Since only part of the material below is wanted, output exactly the lines from the one with "全生命周期质量管理 (491, 2457)" up to and including the one with "Partner with us (438, 1061)".

_Recorded data_.
+ + +

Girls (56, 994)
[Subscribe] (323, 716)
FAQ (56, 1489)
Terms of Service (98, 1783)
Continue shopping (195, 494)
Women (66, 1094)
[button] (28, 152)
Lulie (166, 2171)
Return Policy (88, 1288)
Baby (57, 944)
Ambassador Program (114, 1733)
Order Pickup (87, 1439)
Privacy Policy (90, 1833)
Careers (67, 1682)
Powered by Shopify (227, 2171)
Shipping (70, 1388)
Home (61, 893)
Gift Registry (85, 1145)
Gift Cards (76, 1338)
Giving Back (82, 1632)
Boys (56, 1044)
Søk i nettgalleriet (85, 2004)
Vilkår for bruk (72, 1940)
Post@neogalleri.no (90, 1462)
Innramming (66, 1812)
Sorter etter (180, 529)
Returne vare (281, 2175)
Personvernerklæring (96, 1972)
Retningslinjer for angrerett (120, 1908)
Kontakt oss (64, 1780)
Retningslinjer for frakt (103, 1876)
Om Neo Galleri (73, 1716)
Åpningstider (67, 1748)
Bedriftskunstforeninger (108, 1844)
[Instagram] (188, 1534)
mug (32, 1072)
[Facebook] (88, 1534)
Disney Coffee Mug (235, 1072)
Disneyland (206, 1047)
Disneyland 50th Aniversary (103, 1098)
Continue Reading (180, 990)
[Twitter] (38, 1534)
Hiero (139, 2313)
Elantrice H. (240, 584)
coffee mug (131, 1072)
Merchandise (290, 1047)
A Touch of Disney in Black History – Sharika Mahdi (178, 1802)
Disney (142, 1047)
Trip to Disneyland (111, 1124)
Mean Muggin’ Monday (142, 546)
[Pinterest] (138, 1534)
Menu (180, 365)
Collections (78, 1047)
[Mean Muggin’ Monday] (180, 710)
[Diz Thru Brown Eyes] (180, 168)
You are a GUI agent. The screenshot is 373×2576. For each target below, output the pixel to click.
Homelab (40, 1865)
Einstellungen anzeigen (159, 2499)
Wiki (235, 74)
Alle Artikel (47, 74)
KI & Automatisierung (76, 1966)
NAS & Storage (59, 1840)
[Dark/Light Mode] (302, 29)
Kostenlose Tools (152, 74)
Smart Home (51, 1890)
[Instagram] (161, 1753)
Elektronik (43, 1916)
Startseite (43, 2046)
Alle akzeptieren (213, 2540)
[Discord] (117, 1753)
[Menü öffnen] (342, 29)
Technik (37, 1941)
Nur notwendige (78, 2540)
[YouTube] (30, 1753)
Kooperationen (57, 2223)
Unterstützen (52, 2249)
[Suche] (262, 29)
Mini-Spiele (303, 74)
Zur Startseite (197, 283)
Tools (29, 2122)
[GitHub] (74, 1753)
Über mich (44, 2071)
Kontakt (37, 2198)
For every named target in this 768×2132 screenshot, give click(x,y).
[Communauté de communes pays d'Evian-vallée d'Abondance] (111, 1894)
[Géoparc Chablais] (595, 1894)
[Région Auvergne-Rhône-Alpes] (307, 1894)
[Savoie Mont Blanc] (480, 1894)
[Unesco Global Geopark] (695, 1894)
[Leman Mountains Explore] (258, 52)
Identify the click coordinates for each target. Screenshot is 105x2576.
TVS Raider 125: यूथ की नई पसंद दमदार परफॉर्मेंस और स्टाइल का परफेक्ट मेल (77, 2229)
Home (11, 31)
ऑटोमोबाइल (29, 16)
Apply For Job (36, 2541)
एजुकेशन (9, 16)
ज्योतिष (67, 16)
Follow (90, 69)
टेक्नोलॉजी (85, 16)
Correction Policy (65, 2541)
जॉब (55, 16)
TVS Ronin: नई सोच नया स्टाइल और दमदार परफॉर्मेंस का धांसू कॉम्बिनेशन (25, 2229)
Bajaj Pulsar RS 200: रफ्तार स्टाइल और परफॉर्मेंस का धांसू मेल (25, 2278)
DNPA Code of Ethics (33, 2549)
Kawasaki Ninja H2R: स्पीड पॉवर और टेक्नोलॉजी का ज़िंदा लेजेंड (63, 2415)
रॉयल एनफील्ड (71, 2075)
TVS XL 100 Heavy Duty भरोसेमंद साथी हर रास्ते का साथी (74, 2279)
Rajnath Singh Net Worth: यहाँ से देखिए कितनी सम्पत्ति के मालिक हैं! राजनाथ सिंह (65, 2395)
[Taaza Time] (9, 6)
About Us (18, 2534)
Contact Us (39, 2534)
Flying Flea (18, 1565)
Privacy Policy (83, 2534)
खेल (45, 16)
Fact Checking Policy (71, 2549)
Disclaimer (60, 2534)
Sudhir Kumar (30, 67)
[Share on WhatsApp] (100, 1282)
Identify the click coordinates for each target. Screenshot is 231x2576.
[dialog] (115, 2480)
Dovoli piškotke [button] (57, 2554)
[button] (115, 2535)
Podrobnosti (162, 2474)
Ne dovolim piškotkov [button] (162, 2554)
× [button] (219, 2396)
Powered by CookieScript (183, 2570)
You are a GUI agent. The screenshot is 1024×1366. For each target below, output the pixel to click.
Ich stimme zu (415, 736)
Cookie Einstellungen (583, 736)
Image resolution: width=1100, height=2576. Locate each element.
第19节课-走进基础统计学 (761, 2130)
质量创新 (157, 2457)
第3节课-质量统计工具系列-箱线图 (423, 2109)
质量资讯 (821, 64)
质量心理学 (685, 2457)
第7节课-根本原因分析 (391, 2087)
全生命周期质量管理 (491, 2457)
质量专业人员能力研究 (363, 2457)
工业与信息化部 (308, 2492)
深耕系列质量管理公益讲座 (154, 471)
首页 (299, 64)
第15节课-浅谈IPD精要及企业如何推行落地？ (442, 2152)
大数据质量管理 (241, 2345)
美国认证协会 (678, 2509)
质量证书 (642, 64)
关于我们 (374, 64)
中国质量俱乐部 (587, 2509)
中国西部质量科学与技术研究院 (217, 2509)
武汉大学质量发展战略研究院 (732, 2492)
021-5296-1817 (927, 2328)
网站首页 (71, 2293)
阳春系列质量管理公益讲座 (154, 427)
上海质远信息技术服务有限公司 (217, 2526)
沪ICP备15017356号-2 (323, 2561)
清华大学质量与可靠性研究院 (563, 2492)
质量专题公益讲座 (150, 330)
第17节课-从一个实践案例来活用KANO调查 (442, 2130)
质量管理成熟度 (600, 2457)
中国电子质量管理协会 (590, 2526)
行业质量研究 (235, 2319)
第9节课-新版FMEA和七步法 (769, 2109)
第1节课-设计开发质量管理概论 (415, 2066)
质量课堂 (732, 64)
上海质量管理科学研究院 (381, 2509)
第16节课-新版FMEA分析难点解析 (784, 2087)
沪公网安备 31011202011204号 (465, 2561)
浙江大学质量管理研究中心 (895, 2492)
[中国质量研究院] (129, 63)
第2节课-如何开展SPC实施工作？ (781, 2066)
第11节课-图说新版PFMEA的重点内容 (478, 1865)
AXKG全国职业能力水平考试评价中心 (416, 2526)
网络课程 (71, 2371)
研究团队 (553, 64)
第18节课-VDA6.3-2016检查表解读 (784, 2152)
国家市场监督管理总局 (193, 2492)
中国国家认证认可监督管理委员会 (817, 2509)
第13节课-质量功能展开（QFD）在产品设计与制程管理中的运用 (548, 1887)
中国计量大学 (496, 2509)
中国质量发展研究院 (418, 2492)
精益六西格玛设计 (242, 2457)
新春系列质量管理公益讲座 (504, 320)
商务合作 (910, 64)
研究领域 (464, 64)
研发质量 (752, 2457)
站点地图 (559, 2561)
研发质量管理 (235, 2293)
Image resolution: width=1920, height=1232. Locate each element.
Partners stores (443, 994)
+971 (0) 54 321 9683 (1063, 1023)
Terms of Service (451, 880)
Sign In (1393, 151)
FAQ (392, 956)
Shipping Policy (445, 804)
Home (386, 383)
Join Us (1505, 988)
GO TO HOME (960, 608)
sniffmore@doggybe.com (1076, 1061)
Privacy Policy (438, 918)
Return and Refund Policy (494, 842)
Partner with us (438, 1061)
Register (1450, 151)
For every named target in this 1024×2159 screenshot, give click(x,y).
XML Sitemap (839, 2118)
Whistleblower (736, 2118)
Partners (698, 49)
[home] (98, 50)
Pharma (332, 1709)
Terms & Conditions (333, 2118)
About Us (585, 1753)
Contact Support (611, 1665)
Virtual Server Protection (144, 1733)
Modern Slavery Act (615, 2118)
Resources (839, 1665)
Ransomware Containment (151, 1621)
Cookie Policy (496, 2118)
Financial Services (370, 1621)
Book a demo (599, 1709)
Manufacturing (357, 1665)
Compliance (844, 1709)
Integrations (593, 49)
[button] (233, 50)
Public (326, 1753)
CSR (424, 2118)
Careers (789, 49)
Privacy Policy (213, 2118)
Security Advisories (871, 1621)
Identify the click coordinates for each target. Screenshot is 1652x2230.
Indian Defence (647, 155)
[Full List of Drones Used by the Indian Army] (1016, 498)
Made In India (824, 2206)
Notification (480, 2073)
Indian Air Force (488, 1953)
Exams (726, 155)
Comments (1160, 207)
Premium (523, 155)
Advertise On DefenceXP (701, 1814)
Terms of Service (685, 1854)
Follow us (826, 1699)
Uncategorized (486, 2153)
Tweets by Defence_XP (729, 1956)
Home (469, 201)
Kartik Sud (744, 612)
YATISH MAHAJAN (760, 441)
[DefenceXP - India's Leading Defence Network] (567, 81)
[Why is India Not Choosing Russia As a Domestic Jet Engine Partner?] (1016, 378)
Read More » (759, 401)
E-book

+ + +

_Answer_.
全生命周期质量管理 (491, 2457)
质量专业人员能力研究 (363, 2457)
工业与信息化部 (308, 2492)
深耕系列质量管理公益讲座 (154, 471)
首页 (299, 64)
第15节课-浅谈IPD精要及企业如何推行落地？ (442, 2152)
大数据质量管理 (241, 2345)
美国认证协会 (678, 2509)
质量证书 (642, 64)
关于我们 (374, 64)
中国质量俱乐部 (587, 2509)
中国西部质量科学与技术研究院 (217, 2509)
武汉大学质量发展战略研究院 (732, 2492)
021-5296-1817 (927, 2328)
网站首页 (71, 2293)
阳春系列质量管理公益讲座 (154, 427)
上海质远信息技术服务有限公司 (217, 2526)
沪ICP备15017356号-2 (323, 2561)
清华大学质量与可靠性研究院 (563, 2492)
质量专题公益讲座 (150, 330)
第17节课-从一个实践案例来活用KANO调查 (442, 2130)
质量管理成熟度 (600, 2457)
中国电子质量管理协会 (590, 2526)
行业质量研究 (235, 2319)
第9节课-新版FMEA和七步法 (769, 2109)
第1节课-设计开发质量管理概论 (415, 2066)
质量课堂 (732, 64)
上海质量管理科学研究院 (381, 2509)
第16节课-新版FMEA分析难点解析 (784, 2087)
沪公网安备 31011202011204号 (465, 2561)
浙江大学质量管理研究中心 (895, 2492)
[中国质量研究院] (129, 63)
第2节课-如何开展SPC实施工作？ (781, 2066)
第11节课-图说新版PFMEA的重点内容 (478, 1865)
AXKG全国职业能力水平考试评价中心 (416, 2526)
网络课程 (71, 2371)
研究团队 (553, 64)
第18节课-VDA6.3-2016检查表解读 (784, 2152)
国家市场监督管理总局 (193, 2492)
中国国家认证认可监督管理委员会 (817, 2509)
第13节课-质量功能展开（QFD）在产品设计与制程管理中的运用 (548, 1887)
中国计量大学 (496, 2509)
中国质量发展研究院 (418, 2492)
精益六西格玛设计 (242, 2457)
新春系列质量管理公益讲座 (504, 320)
商务合作 (910, 64)
研究领域 (464, 64)
研发质量 (752, 2457)
站点地图 (559, 2561)
研发质量管理 (235, 2293)
Image resolution: width=1920, height=1232. Locate each element.
Partners stores (443, 994)
+971 (0) 54 321 9683 (1063, 1023)
Terms of Service (451, 880)
Sign In (1393, 151)
FAQ (392, 956)
Shipping Policy (445, 804)
Home (386, 383)
Join Us (1505, 988)
GO TO HOME (960, 608)
sniffmore@doggybe.com (1076, 1061)
Privacy Policy (438, 918)
Return and Refund Policy (494, 842)
Partner with us (438, 1061)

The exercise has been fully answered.